L’importance de la fluidité des marchés du travail

Pourquoi la polarisation du marché du travail entraîne-t-elle un aplatissement de la CP ? La réponse tient aux différences entre professions. D’une part, le marché des emplois non routiniers cognitifs (appelés « emplois abstraits » en raison de la nature des tâches effectuées) est plus « fluide », c’est-à-dire qu’il affiche des taux de séparation et d’embauche plus élevés. En revanche, le marché des emplois routiniers est moins « fluide » : il affiche des taux de séparation et d’embauche plus faibles (graphique 3). Nous utilisons le cadre théorique de Blanchard et Gali (2010) pour montrer que cette hétérogénéité de professions est importante pour la pente de la courbe de Phillips néokeynésienne. En particulier, un degré élevé de « fluidité » du marché du travail aplatit la CP. Ainsi, la réallocation de l’emploi vers plus de fluidité (des métiers routiniers vers les métiers non routiniers) affaiblit la relation entre inflation et chômage. Un résultat comparable serait obtenu avec un simple modèle « insider-outsider », dans lequel les travailleurs routiniers déjà en place (davantage syndiqués et rigides) laissent place aux travailleurs non routiniers extérieurs (moins syndiqués et plus flexibles).
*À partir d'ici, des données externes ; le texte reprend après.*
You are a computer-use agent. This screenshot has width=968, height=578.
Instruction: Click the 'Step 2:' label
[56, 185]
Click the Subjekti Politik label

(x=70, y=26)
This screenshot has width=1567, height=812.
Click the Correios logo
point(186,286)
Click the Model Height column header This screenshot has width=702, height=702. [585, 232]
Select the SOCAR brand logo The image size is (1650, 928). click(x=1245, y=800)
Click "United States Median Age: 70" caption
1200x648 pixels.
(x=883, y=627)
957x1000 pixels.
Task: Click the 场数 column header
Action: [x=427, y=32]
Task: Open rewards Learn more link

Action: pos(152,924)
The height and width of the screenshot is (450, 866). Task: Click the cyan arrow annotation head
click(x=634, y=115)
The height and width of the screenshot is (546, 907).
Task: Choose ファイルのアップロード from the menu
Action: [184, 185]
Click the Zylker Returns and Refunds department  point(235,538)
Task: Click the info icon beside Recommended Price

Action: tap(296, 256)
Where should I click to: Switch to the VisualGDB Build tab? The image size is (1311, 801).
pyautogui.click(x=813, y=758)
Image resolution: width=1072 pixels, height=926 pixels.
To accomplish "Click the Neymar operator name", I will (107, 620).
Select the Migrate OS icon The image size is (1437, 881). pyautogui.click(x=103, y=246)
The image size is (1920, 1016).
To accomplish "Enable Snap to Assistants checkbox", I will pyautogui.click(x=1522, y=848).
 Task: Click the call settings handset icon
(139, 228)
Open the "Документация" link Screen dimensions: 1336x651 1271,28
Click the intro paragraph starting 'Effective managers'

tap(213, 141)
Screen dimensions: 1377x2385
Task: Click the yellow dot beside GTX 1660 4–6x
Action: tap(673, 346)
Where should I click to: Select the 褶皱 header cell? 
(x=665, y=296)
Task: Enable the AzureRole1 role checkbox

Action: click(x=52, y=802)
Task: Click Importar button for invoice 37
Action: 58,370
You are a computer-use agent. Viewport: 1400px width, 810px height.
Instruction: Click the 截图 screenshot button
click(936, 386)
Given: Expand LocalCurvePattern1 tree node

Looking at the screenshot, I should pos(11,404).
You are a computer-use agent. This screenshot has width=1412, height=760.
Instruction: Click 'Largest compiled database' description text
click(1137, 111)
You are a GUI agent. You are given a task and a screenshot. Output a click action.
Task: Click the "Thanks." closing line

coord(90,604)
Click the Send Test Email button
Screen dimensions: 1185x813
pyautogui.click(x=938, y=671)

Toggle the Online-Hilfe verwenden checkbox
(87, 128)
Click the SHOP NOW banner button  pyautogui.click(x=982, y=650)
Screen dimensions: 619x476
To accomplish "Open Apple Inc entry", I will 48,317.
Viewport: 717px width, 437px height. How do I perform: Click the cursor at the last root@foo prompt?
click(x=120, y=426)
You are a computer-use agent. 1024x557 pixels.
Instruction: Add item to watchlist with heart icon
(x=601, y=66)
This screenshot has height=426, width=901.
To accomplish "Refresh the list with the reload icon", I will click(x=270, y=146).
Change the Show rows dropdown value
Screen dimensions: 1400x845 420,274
Graphique 3 : Taux de séparation moyen selon le type d’emplois
Graphique 3 : Taux de séparation moyen selon le type d’emplois Note : Le graphique présente le taux de séparation moyen (et l’intervalle de confiance à 95 %) pour trois catégories d’emplois avant la Grande récession (barres bleues) et après la crise de la dette souveraine (barres rouges).

Récession liée à la Covid-19 : à quoi s’attendre ?

Pour conclure, la structure par profession du marché du travail joue un rôle dans la relation structurelle entre les prix et le chômage. Il est important pour les responsables de la politique monétaire d’en prendre conscience, notamment au vu de la crise actuelle. De fait, la pandémie de Covid‑19 a affecté certaines professions plus que d’autres. Par exemple, les premiers confinements ont davantage affecté les emplois non routiniers (services, hébergement) que les emplois routiniers. En revanche, les politiques mises en place pour atténuer les dommages causés par la pandémie, tels que le plan Next Generation EU, exerceront probablement l’effet opposé sur le marché du travail, via un soutien plus prononcé en faveur de l’emploi numérique et de l’emploi vert. Il est donc difficile d’évaluer l’impact net sur la structure de l’emploi et la façon dont la CP se comportera dans un avenir proche.